Woman Sushi Chef debuted in Tokyo - Japan’s Male Bastion challenged by Women

By August 15, 2015 at 7:27 pm

Among so many Japanese dishes that have debuted worldwide, Sushi is perhaps the most typical. You know Tempura, of course, but it's a Portuguese dish to begin with. So, Sushi is authentically Japanese just as Sumo is. Why Sushi and Sumo? Well friends, they have a lot in common, and here's why.

You visit the Kokugikan for a Sumo Tourney to watch what? Sumo, naturally, extra-sized musclemen banging at one another. They are all men, no a sight of women in the ring. So what? Hold it; hold it till I tell you why.

Go visit a sushi-bar of your choice. Not one of those rotary kinds, but a decent sushi-bar with sushi chefs serving you across the counter. Yes, that's it. That's the kind I'm talking about. Well, what do you see across the counter? Sushi chefs, naturally, those clean-shaven, crisply-cut hair, talkative men. Men, right? See any women across the counter? No, oh no, never women. Right, no sight of women serving you across the counter. That's the way a sushi-bar should be - that's "been" a commonsense.

But, now, my friends, don't be too sure. Things do change and now we've got a sushi-bar run by a woman, not bookkeeping and management alone but "doing all that " across the counter: cooking rice the sushi way, slicing fish the sushi way, shaping rice the sushi way, and serving you the sushi-bar way. Yes, that's a change, an extraordinary change in the culture of Sushi.

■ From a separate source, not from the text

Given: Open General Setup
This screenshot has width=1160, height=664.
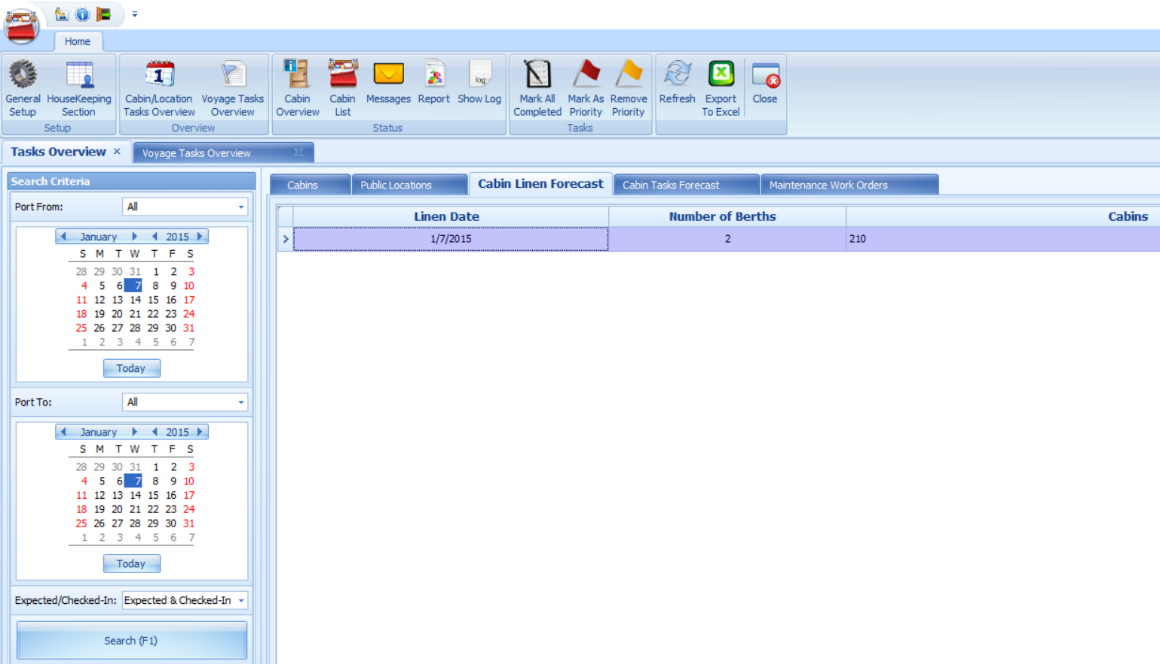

A Yuki Chidui, a soft-spoken young woman of 28, pioneered five years ago her all-women sushi-bar "Nadeshico-Sushi" in the heart of Tokyo. Her assistant, a former tour-bus guide stands by Yuki wearing "manga" buttons on her outfit. Yuki had endured insults and dubious questioning of her abilities; male customers would ask into her face, "Can you really all that?"

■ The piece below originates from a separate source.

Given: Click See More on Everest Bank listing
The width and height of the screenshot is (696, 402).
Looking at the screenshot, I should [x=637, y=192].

Yes, Yuki Chidui certain can. While the professional Sumo ring is still too sacred for women, quite a few women routinely participate in amateur sumo tourneys. Likewise, sushi-making is no longer male monopoly. As Sachiko Goto, principal of Tokyo Sushi Academy, puts it, "More women are accepted as sushi chefs, more so abroad than in Japan." Well, things do change, and so fast, too.